# PASSAGE TO READ
In the 21st century’s era of “brave new biology,” state-accredited mental health becomes a mode of being in the world achieved through behavioral correction that operates at the most fundamental building blocks of the body. Whether through pharmacology or psychotherapy, the chronic sufferers of uncomfortable emotional states are represented as ablized in an adaptation of their perceptual processing that is marked as flawed. Through a tinkering in software or hardware of the body, medical practitioners can correct an individual’s dysfunctioning system which is unable to properly correspond with the collective reality of the social body. Key to the success of this ideology is its hegemonic acceptance as a truth beyond the fallibility of varying human standpoints of experience and ethical presumptions inscribed in them through religious or other moral doctrine. In fact, the American Psychological Association (who disseminate the DSM and craft expectations for legal processing of mental health patients) has quietly crafted a set “empirically supported” methodologies which researchers must abide to be accredited, and this list contains a codified treatment of perceptual delusion through cognitive-behavioral approaches. Through this, one might envision a “mental health” code of the body politic which survives by not being acknowledged as code societally for fear that the individuated body is, too, encoded like its metallic dopplegangers.

# INFORMATION SUPPLIED
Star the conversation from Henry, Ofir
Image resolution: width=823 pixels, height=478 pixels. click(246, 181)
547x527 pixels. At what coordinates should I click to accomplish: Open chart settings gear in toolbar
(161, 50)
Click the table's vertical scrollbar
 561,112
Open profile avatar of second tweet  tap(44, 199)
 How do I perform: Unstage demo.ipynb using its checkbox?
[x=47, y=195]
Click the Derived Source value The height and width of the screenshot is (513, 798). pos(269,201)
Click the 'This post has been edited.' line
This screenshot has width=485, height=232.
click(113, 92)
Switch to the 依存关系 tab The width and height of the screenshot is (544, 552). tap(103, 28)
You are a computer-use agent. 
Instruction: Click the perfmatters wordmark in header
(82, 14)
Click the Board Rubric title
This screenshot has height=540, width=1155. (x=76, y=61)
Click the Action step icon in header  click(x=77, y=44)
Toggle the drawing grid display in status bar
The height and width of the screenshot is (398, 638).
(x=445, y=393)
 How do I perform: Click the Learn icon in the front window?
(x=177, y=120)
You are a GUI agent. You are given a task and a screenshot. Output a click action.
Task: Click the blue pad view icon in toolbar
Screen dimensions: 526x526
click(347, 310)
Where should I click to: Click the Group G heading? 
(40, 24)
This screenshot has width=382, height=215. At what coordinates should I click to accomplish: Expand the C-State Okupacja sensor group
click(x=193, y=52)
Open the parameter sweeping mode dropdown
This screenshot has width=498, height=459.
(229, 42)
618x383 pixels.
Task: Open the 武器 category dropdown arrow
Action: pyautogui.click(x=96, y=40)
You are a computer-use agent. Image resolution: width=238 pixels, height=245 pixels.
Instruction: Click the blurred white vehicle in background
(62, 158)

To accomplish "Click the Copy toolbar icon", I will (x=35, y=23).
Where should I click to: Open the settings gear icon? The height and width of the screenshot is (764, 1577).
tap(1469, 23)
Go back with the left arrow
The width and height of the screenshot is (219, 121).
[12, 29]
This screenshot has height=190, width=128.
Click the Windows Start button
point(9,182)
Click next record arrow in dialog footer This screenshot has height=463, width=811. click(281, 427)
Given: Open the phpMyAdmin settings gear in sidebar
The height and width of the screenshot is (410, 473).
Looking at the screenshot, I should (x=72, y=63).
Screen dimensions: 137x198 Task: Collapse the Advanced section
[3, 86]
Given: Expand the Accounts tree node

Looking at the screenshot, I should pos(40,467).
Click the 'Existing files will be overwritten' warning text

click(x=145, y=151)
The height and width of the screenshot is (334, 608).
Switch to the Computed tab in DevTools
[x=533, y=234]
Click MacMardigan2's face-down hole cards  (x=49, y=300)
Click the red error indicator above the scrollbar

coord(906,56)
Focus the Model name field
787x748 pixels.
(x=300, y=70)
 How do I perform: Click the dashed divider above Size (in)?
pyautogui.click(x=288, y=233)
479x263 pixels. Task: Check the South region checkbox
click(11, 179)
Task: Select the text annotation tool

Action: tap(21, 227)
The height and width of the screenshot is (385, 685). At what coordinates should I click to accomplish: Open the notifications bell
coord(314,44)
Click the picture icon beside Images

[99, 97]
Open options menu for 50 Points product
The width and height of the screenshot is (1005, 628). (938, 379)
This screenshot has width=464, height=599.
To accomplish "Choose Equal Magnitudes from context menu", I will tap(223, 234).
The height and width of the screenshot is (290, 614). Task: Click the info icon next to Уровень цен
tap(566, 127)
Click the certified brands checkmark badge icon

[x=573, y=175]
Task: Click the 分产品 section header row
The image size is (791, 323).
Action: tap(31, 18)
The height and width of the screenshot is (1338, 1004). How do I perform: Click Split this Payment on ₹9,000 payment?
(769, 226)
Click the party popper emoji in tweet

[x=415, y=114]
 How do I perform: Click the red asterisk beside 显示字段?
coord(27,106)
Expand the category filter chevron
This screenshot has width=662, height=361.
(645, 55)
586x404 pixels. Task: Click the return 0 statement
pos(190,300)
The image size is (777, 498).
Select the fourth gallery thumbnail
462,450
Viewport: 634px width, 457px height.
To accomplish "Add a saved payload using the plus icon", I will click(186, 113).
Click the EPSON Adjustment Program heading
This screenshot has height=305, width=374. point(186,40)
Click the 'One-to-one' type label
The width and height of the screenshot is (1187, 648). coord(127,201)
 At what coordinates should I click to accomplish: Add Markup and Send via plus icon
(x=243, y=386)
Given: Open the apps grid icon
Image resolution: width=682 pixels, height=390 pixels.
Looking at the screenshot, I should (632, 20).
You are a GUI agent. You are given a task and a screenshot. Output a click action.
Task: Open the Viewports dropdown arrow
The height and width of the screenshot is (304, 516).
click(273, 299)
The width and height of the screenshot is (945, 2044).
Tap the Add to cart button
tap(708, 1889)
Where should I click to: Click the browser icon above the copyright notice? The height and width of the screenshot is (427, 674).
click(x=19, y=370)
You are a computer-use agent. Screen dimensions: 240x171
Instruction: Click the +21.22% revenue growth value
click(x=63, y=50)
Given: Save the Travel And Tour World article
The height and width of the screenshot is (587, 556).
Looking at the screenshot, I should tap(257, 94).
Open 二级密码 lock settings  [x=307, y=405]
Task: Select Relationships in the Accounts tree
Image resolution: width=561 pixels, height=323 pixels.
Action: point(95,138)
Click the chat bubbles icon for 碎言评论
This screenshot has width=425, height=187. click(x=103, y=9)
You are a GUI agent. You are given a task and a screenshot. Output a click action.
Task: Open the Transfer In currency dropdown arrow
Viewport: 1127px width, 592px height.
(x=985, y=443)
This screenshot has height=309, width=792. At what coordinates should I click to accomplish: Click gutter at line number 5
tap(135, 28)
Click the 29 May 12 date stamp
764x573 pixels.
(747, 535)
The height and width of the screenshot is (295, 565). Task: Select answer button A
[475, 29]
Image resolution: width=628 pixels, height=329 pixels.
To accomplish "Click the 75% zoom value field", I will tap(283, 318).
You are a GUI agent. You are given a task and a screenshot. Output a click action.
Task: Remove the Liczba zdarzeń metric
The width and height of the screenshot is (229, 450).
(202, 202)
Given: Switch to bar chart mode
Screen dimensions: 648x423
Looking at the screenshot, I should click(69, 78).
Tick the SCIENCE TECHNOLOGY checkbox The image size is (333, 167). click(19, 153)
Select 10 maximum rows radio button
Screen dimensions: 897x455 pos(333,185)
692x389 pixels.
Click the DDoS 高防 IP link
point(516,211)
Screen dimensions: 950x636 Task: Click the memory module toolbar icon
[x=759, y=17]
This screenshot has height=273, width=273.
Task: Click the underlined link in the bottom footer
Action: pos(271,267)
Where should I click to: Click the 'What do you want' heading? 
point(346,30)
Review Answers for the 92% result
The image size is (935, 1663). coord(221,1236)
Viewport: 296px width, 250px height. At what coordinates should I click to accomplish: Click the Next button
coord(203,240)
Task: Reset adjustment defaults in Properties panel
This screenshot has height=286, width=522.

# WHAT THIS TASK INVOLVES
Extend the passage above on state-accredited mental health and behavioral correction, beginning after its final sentence and keeping its formal register.

# REPLY
Even in an epoch with profound frequency of daily interaction with digitally programmed entities (or, perhaps, quite in response to this phenomenon), the human becomes human through this very differentiation between non-human or “non-medical” intervention of the mind. The new stigma concealment looks somewhat like an immanent privileging of categories of human cognition by citing only these as the goal of optimal mental health, dichotomizing all else as subject to being labelled as animalistic deviancy or vulnerable to an automated sort of control.
While medical anthropologists like Langlitz have sought to intervene in the hegemonic notions of health in The United States and Europe through introductions of posthuman paradigms, these have struggled to stick. This is partially because of the classic colonialist issue of anthropological observation: “can the subaltern,” or the precarious, “speak?” When the top-down tools of academic theory-gathering are imposing, and bottom-up tools feel impossible, the stigmatized and deviated remain in the double-bind of being unable to either cope in an individuated way or resist the structures which add to their categorical suffering.